Excerpted records
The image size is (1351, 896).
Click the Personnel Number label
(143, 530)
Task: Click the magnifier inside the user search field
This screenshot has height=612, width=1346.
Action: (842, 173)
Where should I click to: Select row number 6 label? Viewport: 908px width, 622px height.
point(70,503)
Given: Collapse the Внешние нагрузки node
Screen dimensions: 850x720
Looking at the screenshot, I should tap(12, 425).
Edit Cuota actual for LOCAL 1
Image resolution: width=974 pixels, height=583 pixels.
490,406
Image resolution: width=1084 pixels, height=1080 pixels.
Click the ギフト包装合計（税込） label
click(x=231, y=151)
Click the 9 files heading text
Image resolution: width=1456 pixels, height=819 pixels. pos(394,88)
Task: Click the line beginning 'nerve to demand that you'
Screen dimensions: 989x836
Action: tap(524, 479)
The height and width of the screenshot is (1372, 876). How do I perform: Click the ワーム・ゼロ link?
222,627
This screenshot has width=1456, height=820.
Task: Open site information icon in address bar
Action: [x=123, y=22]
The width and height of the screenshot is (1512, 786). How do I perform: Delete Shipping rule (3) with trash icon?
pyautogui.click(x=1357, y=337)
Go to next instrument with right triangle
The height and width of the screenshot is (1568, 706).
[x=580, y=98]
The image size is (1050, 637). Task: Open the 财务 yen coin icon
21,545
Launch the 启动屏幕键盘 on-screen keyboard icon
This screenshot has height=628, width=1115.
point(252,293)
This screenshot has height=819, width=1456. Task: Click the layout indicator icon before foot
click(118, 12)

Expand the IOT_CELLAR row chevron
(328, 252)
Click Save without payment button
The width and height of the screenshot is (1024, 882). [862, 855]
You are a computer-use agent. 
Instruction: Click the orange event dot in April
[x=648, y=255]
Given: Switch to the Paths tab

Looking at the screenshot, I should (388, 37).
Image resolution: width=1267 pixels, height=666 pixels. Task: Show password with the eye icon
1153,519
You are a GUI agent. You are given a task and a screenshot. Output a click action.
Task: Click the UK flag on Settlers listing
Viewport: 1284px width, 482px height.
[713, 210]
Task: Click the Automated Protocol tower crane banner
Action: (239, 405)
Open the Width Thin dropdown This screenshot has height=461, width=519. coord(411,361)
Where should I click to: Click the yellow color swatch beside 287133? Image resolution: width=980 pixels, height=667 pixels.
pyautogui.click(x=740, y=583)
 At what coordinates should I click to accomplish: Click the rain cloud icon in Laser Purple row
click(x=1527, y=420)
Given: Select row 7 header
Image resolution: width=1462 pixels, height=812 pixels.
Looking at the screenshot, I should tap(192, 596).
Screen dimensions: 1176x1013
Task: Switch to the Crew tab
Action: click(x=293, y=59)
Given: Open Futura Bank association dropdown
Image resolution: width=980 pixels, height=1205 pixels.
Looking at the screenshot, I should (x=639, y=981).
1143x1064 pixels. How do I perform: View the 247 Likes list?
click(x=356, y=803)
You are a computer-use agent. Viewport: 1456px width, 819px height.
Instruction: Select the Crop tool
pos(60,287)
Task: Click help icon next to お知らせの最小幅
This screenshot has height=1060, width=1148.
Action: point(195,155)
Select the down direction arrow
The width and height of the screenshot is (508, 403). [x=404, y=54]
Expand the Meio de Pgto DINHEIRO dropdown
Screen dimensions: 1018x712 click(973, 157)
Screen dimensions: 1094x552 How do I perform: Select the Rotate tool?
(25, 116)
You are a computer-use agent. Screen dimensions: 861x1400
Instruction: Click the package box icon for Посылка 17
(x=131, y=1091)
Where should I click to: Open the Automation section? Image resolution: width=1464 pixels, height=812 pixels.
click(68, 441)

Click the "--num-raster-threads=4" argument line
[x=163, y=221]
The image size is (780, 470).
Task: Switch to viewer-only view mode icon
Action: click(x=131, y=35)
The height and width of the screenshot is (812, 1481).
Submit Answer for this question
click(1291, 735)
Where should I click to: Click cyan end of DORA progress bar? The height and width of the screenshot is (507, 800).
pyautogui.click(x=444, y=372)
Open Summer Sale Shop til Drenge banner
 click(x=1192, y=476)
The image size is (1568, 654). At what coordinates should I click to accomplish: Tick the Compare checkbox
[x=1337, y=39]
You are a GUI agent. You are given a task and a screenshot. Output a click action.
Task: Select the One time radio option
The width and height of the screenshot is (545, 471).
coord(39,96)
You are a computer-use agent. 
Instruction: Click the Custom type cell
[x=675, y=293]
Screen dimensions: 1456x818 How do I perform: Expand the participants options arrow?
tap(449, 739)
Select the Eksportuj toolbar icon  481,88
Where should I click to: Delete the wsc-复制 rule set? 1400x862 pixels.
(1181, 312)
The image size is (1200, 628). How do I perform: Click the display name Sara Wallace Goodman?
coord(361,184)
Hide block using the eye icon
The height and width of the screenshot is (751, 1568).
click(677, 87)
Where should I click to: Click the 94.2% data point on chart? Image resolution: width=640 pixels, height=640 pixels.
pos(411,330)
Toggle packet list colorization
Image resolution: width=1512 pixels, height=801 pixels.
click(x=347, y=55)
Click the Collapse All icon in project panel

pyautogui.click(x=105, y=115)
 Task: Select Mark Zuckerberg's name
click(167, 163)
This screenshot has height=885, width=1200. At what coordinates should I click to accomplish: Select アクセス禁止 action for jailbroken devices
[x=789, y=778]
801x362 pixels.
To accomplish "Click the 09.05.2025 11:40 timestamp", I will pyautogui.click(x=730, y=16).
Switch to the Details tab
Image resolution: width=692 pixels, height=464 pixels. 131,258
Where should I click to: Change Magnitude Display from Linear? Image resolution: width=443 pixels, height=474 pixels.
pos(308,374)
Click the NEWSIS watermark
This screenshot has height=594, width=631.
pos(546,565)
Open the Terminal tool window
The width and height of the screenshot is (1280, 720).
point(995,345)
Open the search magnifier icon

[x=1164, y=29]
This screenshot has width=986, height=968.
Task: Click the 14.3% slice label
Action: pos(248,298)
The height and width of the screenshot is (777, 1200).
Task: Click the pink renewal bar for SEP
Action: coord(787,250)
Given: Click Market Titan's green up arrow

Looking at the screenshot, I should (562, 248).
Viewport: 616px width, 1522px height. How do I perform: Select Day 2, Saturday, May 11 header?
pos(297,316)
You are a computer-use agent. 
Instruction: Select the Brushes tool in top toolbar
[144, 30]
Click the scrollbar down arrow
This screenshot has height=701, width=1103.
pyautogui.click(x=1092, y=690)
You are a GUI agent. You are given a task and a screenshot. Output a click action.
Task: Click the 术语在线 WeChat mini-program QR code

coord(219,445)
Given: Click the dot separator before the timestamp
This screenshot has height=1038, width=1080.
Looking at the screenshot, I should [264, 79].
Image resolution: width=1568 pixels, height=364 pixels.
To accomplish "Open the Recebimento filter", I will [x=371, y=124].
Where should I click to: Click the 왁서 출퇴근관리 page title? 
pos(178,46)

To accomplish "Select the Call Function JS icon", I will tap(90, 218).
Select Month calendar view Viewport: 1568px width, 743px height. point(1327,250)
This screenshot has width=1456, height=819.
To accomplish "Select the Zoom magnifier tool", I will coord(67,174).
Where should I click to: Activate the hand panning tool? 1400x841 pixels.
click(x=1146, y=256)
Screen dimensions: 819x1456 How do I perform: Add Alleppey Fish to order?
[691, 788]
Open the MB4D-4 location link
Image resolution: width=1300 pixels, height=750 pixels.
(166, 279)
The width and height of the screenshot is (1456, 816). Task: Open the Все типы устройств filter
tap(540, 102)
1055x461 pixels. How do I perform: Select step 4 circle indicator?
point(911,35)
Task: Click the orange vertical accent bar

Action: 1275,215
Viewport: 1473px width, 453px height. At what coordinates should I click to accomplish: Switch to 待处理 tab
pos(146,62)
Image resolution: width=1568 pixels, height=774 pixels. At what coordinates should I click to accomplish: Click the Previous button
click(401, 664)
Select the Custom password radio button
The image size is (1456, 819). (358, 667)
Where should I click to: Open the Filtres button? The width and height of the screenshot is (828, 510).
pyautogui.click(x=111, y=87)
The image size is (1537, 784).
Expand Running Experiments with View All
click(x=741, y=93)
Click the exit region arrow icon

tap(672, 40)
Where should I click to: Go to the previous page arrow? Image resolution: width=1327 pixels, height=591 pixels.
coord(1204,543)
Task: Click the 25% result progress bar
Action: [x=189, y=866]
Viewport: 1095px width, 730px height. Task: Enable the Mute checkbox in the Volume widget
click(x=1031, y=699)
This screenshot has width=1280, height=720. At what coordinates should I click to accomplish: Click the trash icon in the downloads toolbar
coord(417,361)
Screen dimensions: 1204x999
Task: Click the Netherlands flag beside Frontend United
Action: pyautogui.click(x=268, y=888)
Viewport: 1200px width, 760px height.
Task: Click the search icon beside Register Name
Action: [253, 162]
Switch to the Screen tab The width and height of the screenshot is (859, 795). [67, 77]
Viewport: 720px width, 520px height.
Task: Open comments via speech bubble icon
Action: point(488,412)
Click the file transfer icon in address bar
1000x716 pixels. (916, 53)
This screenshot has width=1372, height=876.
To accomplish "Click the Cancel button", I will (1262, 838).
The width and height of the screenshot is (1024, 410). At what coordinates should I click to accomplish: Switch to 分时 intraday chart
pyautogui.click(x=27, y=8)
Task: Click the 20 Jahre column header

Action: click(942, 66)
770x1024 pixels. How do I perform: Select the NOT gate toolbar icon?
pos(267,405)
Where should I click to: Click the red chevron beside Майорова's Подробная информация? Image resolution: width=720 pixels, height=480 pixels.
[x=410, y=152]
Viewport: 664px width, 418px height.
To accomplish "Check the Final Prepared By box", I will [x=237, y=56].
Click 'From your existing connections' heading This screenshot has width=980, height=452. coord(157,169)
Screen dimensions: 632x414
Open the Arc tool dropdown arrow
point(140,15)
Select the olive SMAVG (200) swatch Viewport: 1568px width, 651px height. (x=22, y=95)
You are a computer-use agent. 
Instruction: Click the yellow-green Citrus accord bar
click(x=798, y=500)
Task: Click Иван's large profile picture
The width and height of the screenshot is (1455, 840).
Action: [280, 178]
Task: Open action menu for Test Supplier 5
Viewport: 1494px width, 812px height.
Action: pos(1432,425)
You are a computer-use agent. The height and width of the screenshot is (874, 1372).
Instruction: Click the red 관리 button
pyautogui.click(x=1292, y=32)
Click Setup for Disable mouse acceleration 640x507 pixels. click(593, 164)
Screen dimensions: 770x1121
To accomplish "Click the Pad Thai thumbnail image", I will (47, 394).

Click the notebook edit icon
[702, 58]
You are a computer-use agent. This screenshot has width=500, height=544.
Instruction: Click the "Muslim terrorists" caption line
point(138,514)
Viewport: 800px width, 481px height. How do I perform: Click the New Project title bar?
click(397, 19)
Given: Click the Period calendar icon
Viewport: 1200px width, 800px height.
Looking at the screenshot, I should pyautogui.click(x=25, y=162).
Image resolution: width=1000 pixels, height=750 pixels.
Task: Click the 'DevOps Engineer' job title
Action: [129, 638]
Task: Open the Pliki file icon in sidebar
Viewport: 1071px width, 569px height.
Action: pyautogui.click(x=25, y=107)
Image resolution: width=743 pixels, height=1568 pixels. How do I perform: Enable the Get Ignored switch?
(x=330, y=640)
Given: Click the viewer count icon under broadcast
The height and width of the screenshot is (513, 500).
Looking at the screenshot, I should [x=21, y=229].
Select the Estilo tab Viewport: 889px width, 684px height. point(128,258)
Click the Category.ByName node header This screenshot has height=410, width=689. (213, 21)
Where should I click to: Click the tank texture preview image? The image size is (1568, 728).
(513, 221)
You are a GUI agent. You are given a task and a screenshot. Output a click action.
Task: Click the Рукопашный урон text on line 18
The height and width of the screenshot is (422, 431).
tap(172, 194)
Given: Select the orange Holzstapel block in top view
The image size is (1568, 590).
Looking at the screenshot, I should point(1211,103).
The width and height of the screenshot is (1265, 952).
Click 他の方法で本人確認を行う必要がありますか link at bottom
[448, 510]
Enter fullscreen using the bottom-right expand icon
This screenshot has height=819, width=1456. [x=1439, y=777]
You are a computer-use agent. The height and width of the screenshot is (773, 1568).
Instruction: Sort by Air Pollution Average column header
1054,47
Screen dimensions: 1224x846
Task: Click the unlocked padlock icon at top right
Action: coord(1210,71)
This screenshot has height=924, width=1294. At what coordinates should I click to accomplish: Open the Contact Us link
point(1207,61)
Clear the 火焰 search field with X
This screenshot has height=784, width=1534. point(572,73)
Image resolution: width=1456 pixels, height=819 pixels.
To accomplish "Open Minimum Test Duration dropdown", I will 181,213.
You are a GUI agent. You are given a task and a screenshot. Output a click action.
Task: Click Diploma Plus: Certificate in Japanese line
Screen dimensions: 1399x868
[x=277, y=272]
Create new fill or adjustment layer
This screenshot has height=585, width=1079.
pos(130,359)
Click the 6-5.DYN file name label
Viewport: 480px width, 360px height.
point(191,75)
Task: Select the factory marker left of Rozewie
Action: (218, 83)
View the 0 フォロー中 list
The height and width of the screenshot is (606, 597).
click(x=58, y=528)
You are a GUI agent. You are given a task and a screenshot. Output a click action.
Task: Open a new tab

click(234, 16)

Exercise task
Put the rows from the line containing "You are a computer-use agent. Viewport: 1456px" through the line containing "The width and height of the screenshot is (508, 403)." into a numbered list, leaving out any blank lines.

Task solution
1. You are a computer-use agent. Viewport: 1456px width, 819px height.
2. Instruction: Select the Crop tool
3. pos(60,287)
4. Task: Click help icon next to お知らせの最小幅
5. This screenshot has height=1060, width=1148.
6. Action: point(195,155)
7. Select the down direction arrow
8. The width and height of the screenshot is (508, 403). [x=404, y=54]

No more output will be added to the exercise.